AIM OF THE EXERCISE: Put the items below into a Markdown table with two columns, Row and Line. Give each nonblank line its own row with its row number, and leave out the blank lines.

PROVIDED MATERIAL:
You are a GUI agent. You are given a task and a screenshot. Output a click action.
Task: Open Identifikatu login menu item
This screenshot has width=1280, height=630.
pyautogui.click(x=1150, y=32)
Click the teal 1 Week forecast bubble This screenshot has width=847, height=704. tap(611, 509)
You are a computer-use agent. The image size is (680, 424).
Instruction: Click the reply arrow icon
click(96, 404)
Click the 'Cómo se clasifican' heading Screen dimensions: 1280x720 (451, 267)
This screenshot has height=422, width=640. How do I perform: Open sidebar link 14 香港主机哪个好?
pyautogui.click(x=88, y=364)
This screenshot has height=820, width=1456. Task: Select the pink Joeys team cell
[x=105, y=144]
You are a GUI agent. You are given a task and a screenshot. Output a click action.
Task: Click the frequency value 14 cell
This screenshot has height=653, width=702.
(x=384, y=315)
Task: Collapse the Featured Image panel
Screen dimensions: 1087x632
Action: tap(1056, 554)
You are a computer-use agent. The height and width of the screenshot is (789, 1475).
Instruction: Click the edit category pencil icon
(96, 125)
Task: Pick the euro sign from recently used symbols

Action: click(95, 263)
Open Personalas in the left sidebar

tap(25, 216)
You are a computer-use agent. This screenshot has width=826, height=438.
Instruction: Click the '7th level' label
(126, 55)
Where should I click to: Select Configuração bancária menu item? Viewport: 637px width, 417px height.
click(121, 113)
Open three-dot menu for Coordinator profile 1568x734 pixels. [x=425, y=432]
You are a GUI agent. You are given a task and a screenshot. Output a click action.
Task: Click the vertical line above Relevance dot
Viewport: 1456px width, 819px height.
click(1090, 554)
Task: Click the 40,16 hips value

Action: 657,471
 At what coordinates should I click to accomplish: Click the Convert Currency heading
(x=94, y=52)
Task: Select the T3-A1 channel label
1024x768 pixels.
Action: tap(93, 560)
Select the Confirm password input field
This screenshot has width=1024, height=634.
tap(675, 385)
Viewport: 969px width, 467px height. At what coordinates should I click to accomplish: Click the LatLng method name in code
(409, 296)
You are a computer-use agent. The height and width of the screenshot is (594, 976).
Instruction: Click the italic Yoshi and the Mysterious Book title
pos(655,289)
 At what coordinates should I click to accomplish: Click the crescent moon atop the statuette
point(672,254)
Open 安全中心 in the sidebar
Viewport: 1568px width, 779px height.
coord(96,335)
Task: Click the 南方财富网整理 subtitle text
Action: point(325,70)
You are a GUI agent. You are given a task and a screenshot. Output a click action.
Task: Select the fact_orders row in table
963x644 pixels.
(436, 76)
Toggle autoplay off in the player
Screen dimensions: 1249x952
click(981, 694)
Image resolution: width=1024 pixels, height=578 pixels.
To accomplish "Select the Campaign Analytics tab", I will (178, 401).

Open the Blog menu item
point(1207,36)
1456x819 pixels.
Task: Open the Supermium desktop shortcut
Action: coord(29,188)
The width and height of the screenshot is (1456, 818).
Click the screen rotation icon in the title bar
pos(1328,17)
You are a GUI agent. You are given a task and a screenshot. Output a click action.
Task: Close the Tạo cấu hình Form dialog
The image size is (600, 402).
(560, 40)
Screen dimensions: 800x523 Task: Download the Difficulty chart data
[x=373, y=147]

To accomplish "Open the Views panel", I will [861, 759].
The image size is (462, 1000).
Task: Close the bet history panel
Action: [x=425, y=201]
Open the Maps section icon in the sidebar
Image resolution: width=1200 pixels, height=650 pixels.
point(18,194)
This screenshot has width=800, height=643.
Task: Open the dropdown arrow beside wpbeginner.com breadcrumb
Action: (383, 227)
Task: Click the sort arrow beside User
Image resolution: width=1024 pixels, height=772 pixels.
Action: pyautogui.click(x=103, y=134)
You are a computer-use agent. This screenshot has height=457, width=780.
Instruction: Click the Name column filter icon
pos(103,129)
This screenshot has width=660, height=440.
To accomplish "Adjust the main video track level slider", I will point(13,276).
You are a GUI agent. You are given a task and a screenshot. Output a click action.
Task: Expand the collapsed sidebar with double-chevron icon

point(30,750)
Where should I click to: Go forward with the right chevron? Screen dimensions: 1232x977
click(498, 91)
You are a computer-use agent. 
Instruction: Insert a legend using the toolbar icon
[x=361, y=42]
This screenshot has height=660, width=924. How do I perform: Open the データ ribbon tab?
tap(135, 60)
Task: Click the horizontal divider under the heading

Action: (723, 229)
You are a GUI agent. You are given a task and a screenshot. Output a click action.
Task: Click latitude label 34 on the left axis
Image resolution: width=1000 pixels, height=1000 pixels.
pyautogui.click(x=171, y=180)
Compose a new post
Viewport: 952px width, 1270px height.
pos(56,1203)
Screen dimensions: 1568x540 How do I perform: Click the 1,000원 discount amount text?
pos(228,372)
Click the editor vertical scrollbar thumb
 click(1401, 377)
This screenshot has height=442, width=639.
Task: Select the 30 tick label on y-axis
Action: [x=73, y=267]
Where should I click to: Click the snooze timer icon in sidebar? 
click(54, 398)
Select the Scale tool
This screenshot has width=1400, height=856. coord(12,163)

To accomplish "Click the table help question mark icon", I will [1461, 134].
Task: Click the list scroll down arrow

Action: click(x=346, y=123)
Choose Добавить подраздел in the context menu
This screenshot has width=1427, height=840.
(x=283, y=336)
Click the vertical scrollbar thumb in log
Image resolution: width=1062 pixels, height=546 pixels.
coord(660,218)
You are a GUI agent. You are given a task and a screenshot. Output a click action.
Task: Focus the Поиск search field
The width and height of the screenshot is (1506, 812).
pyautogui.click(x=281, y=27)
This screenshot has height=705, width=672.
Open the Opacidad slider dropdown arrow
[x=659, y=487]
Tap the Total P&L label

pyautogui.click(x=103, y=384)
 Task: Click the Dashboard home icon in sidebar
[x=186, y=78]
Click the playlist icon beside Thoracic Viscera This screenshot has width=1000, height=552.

PROBLEM SOLUTION:
| Row | Line |
|---|---|
| 1 | You are a GUI agent. You are given a task and a screenshot. Output a click action. |
| 2 | Task: Open Identifikatu login menu item |
| 3 | This screenshot has width=1280, height=630. |
| 4 | pyautogui.click(x=1150, y=32) |
| 5 | Click the teal 1 Week forecast bubble This screenshot has width=847, height=704. tap(611, 509) |
| 6 | You are a computer-use agent. The image size is (680, 424). |
| 7 | Instruction: Click the reply arrow icon |
| 8 | click(96, 404) |
| 9 | Click the 'Cómo se clasifican' heading Screen dimensions: 1280x720 (451, 267) |
| 10 | This screenshot has height=422, width=640. How do I perform: Open sidebar link 14 香港主机哪个好? |
| 11 | pyautogui.click(x=88, y=364) |
| 12 | This screenshot has height=820, width=1456. Task: Select the pink Joeys team cell |
| 13 | [x=105, y=144] |
| 14 | You are a GUI agent. You are given a task and a screenshot. Output a click action. |
| 15 | Task: Click the frequency value 14 cell |
| 16 | This screenshot has height=653, width=702. |
| 17 | (x=384, y=315) |
| 18 | Task: Collapse the Featured Image panel |
| 19 | Screen dimensions: 1087x632 |
| 20 | Action: tap(1056, 554) |
| 21 | You are a computer-use agent. The height and width of the screenshot is (789, 1475). |
| 22 | Instruction: Click the edit category pencil icon |
| 23 | (96, 125) |
| 24 | Task: Pick the euro sign from recently used symbols |
| 25 | Action: click(95, 263) |
| 26 | Open Personalas in the left sidebar |
| 27 | tap(25, 216) |
| 28 | You are a computer-use agent. This screenshot has width=826, height=438. |
| 29 | Instruction: Click the '7th level' label |
| 30 | (126, 55) |
| 31 | Where should I click to: Select Configuração bancária menu item? Viewport: 637px width, 417px height. |
| 32 | click(121, 113) |
| 33 | Open three-dot menu for Coordinator profile 1568x734 pixels. [x=425, y=432] |
| 34 | You are a GUI agent. You are given a task and a screenshot. Output a click action. |
| 35 | Task: Click the vertical line above Relevance dot |
| 36 | Viewport: 1456px width, 819px height. |
| 37 | click(1090, 554) |
| 38 | Task: Click the 40,16 hips value |
| 39 | Action: 657,471 |
| 40 |  At what coordinates should I click to accomplish: Click the Convert Currency heading |
| 41 | (x=94, y=52) |
| 42 | Task: Select the T3-A1 channel label |
| 43 | 1024x768 pixels. |
| 44 | Action: tap(93, 560) |
| 45 | Select the Confirm password input field |
| 46 | This screenshot has width=1024, height=634. |
| 47 | tap(675, 385) |
| 48 | Viewport: 969px width, 467px height. At what coordinates should I click to accomplish: Click the LatLng method name in code |
| 49 | (409, 296) |
| 50 | You are a computer-use agent. The height and width of the screenshot is (594, 976). |
| 51 | Instruction: Click the italic Yoshi and the Mysterious Book title |
| 52 | pos(655,289) |
| 53 |  At what coordinates should I click to accomplish: Click the crescent moon atop the statuette |
| 54 | point(672,254) |
| 55 | Open 安全中心 in the sidebar |
| 56 | Viewport: 1568px width, 779px height. |
| 57 | coord(96,335) |
| 58 | Task: Click the 南方财富网整理 subtitle text |
| 59 | Action: point(325,70) |
| 60 | You are a GUI agent. You are given a task and a screenshot. Output a click action. |
| 61 | Task: Select the fact_orders row in table |
| 62 | 963x644 pixels. |
| 63 | (436, 76) |
| 64 | Toggle autoplay off in the player |
| 65 | Screen dimensions: 1249x952 |
| 66 | click(981, 694) |
| 67 | Image resolution: width=1024 pixels, height=578 pixels. |
| 68 | To accomplish "Select the Campaign Analytics tab", I will (178, 401). |
| 69 | Open the Blog menu item |
| 70 | point(1207,36) |
| 71 | 1456x819 pixels. |
| 72 | Task: Open the Supermium desktop shortcut |
| 73 | Action: coord(29,188) |
| 74 | The width and height of the screenshot is (1456, 818). |
| 75 | Click the screen rotation icon in the title bar |
| 76 | pos(1328,17) |
| 77 | You are a GUI agent. You are given a task and a screenshot. Output a click action. |
| 78 | Task: Close the Tạo cấu hình Form dialog |
| 79 | The image size is (600, 402). |
| 80 | (560, 40) |
| 81 | Screen dimensions: 800x523 Task: Download the Difficulty chart data |
| 82 | [x=373, y=147] |
| 83 | To accomplish "Open the Views panel", I will [861, 759]. |
| 84 | The image size is (462, 1000). |
| 85 | Task: Close the bet history panel |
| 86 | Action: [x=425, y=201] |
| 87 | Open the Maps section icon in the sidebar |
| 88 | Image resolution: width=1200 pixels, height=650 pixels. |
| 89 | point(18,194) |
| 90 | This screenshot has width=800, height=643. |
| 91 | Task: Open the dropdown arrow beside wpbeginner.com breadcrumb |
| 92 | Action: (383, 227) |
| 93 | Task: Click the sort arrow beside User |
| 94 | Image resolution: width=1024 pixels, height=772 pixels. |
| 95 | Action: pyautogui.click(x=103, y=134) |
| 96 | You are a computer-use agent. This screenshot has height=457, width=780. |
| 97 | Instruction: Click the Name column filter icon |
| 98 | pos(103,129) |
| 99 | This screenshot has width=660, height=440. |
| 100 | To accomplish "Adjust the main video track level slider", I will point(13,276). |
| 101 | You are a GUI agent. You are given a task and a screenshot. Output a click action. |
| 102 | Task: Expand the collapsed sidebar with double-chevron icon |
| 103 | point(30,750) |
| 104 | Where should I click to: Go forward with the right chevron? Screen dimensions: 1232x977 |
| 105 | click(498, 91) |
| 106 | You are a computer-use agent.  |
| 107 | Instruction: Insert a legend using the toolbar icon |
| 108 | [x=361, y=42] |
| 109 | This screenshot has height=660, width=924. How do I perform: Open the データ ribbon tab? |
| 110 | tap(135, 60) |
| 111 | Task: Click the horizontal divider under the heading |
| 112 | Action: (723, 229) |
| 113 | You are a GUI agent. You are given a task and a screenshot. Output a click action. |
| 114 | Task: Click latitude label 34 on the left axis |
| 115 | Image resolution: width=1000 pixels, height=1000 pixels. |
| 116 | pyautogui.click(x=171, y=180) |
| 117 | Compose a new post |
| 118 | Viewport: 952px width, 1270px height. |
| 119 | pos(56,1203) |
| 120 | Screen dimensions: 1568x540 How do I perform: Click the 1,000원 discount amount text? |
| 121 | pos(228,372) |
| 122 | Click the editor vertical scrollbar thumb |
| 123 |  click(1401, 377) |
| 124 | This screenshot has height=442, width=639. |
| 125 | Task: Select the 30 tick label on y-axis |
| 126 | Action: [x=73, y=267] |
| 127 | Where should I click to: Click the snooze timer icon in sidebar?  |
| 128 | click(54, 398) |
| 129 | Select the Scale tool |
| 130 | This screenshot has width=1400, height=856. coord(12,163) |
| 131 | To accomplish "Click the table help question mark icon", I will [1461, 134]. |
| 132 | Task: Click the list scroll down arrow |
| 133 | Action: click(x=346, y=123) |
| 134 | Choose Добавить подраздел in the context menu |
| 135 | This screenshot has width=1427, height=840. |
| 136 | (x=283, y=336) |
| 137 | Click the vertical scrollbar thumb in log |
| 138 | Image resolution: width=1062 pixels, height=546 pixels. |
| 139 | coord(660,218) |
| 140 | You are a GUI agent. You are given a task and a screenshot. Output a click action. |
| 141 | Task: Focus the Поиск search field |
| 142 | The width and height of the screenshot is (1506, 812). |
| 143 | pyautogui.click(x=281, y=27) |
| 144 | This screenshot has height=705, width=672. |
| 145 | Open the Opacidad slider dropdown arrow |
| 146 | [x=659, y=487] |
| 147 | Tap the Total P&L label |
| 148 | pyautogui.click(x=103, y=384) |
| 149 |  Task: Click the Dashboard home icon in sidebar |
| 150 | [x=186, y=78] |
| 151 | Click the playlist icon beside Thoracic Viscera This screenshot has width=1000, height=552. |